The Importance of Follow-Up Care and Monitoring

Recovery from meningioma involves more than the initial treatment phase. It extends into a commitment to long-term wellness through regular follow-up care and monitoring.

After undergoing surgery, radiation therapy, or other forms of intervention, patients and their caregivers play a pivotal role in maintaining vigilance over their health to detect potential signs of recurrence and ensure the best possible outcome.

Regular follow-up appointments with healthcare professionals are integral components of post-meningioma recovery. These check-ups provide a platform for comprehensive assessments, enabling medical experts to monitor the patient's overall health, evaluate treatment efficacy, and detect any early signs of recurrence. 

The frequency of these appointments may vary based on individual circumstances and the specific treatment plan. However, it typically involves regular visits in the initial years following treatment, which is commonly structured as follows:

  • Early Postoperative Period: In the initial weeks following surgery or treatment, patients might need to attend check-ups more frequently.

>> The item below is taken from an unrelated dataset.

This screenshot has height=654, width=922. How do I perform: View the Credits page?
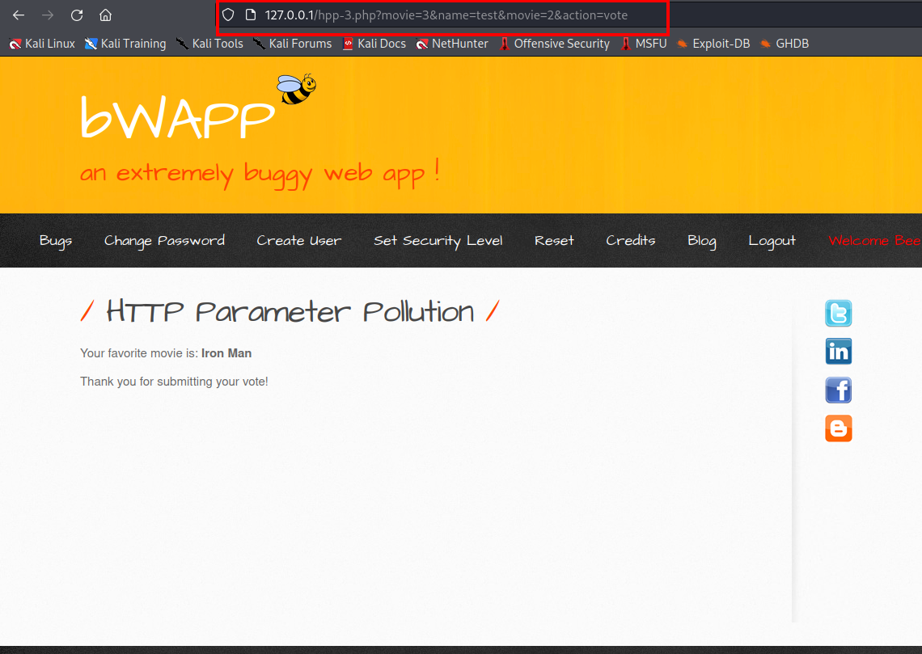(630, 241)
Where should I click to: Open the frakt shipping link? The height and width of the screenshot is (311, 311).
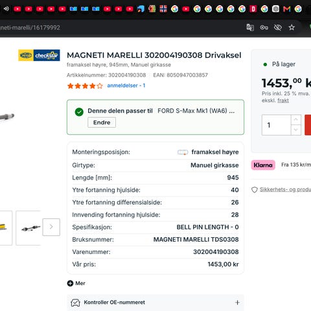[283, 100]
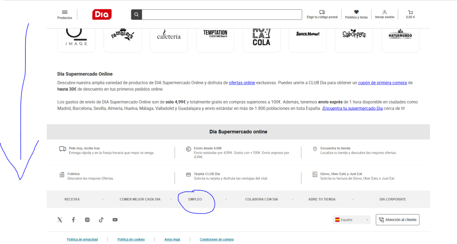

These can be weekly or biweekly to ensure proper healing of the surgical site, manage any postoperative complications such as infection or swelling, and adjust medications as required.
  • First Year After Treatment: After the first year, appointments are often scheduled every 6 to 12 months. During these visits, the patient undergoes neurological examinations and brain imaging studies, such as MRI or CT scans, to monitor for tumor recurrence or growth. Cognitive and psychological assessments may also be conducted to evaluate any changes in mental function or mood following the treatment.
  • Second Year, Onward: If the patient is stable and shows no signs of tumor recurrence, the interval between visits may be extended. The monitoring during these visits includes neurological assessment and imaging, with additional attention to any long-term treatment effects and the patient's quality of life.
  • Long-term Follow-up: Beyond the second year, patients might continue to have check-ups every 1-2 years. These visits, which often continue for many years, are essential to detecting late recurrences or new tumors at an early stage. Depending on the aggressiveness of the original tumor and the types of treatment received, some patients may need more frequent follow up visits throughout their lives.

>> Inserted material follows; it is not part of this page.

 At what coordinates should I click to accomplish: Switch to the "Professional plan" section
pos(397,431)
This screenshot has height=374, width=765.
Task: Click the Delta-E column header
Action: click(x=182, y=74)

Eliminate Uncertainties By Seeking a Second Opinion

Fear and confusion often accompany a meningioma diagnosis. In the face of such news, several uncertainties can make it tough to handle the diagnosis and new way of life, but knowledge can empower and guide you through the journey ahead. 

In this critical moment, seeking guidance from trusted neurosurgical experts is crucial. Get multiple perspectives to ensure an accurate assessment of your condition. Consult trusted experts like Dr. Aaron Cohen-Gadol for a second opinion. 

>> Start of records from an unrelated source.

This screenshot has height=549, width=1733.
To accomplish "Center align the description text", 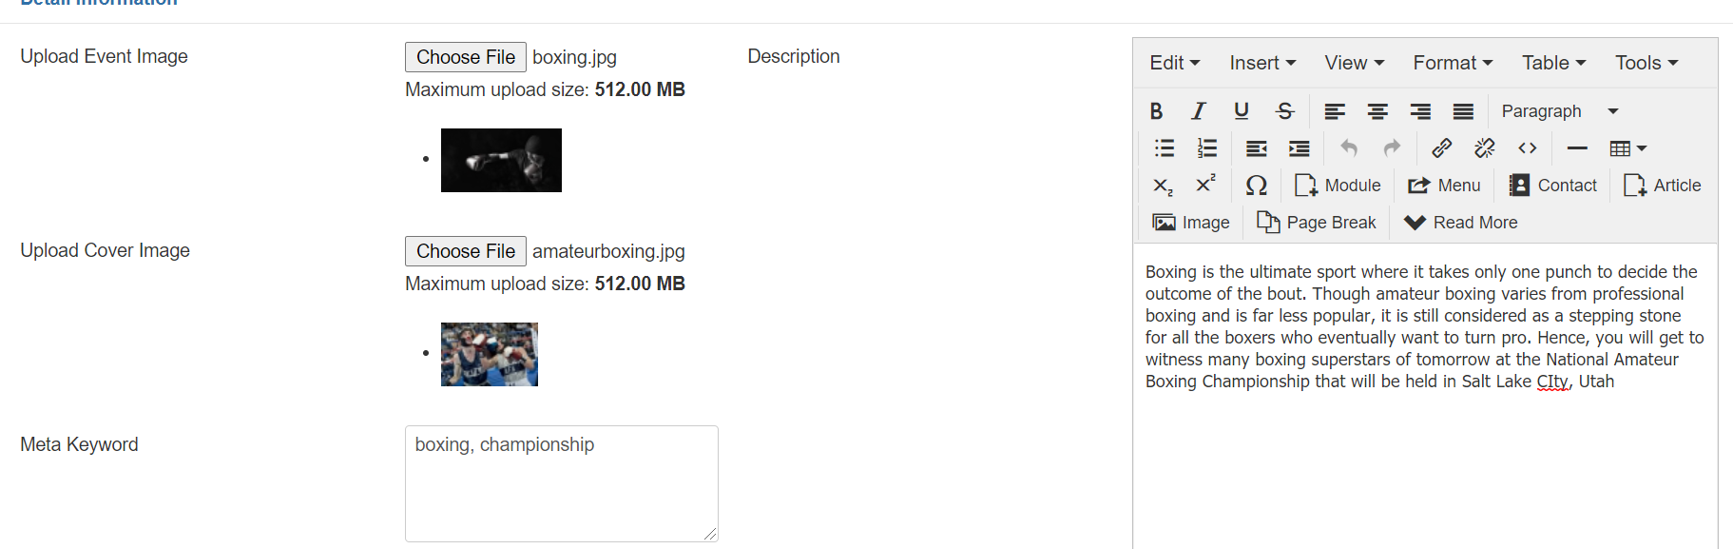I will click(1377, 111).
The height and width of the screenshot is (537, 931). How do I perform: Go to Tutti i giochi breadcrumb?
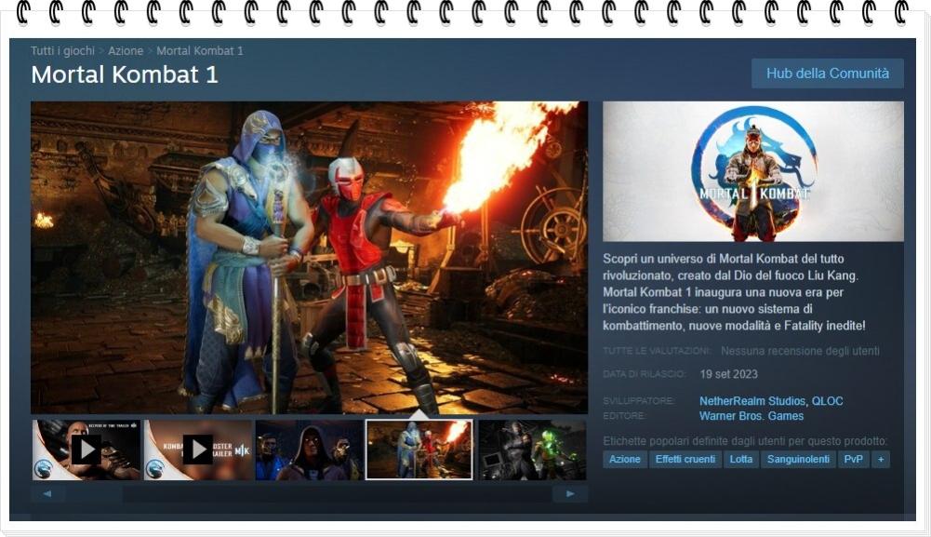point(63,50)
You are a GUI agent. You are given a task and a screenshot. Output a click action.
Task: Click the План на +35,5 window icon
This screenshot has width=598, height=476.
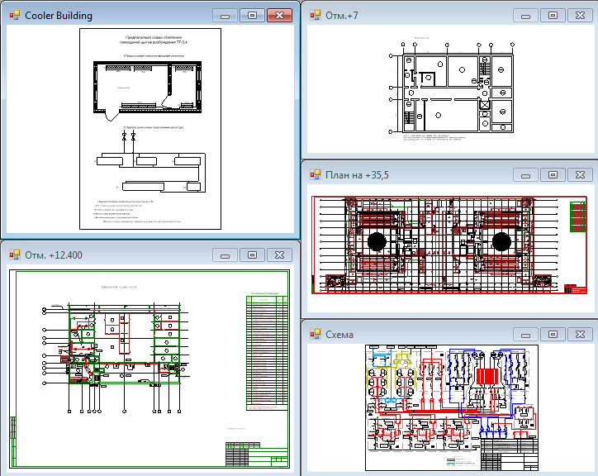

With a distinguished career marked by over 7,000 complex brain surgeries and more than 530 neurosurgical publications, Dr. Cohen offers his expertise and dedication to patient care as an indispensable resource in your brain tumor journey. 

Schedule a consultation and request a second opinion from Dr. Cohen today!

Key Takeaways

Meningioma prognosis largely depends on the grade of the tumor. Grading is based on how the cells look under a microscope. Low-grade meningiomas (WHO Grade I) have a very good prognosis, better than WHO Grade III (malignant) meningiomas. 

It’s not uncommon for there to be confusion surrounding the terminology of meningiomas. Tumor grading requires a specimen which is collected through a biopsy during the surgery for tumor removal. It is important to understand the principles of tumor grading as it fundamentally influences prognosis and long-term patient outcomes.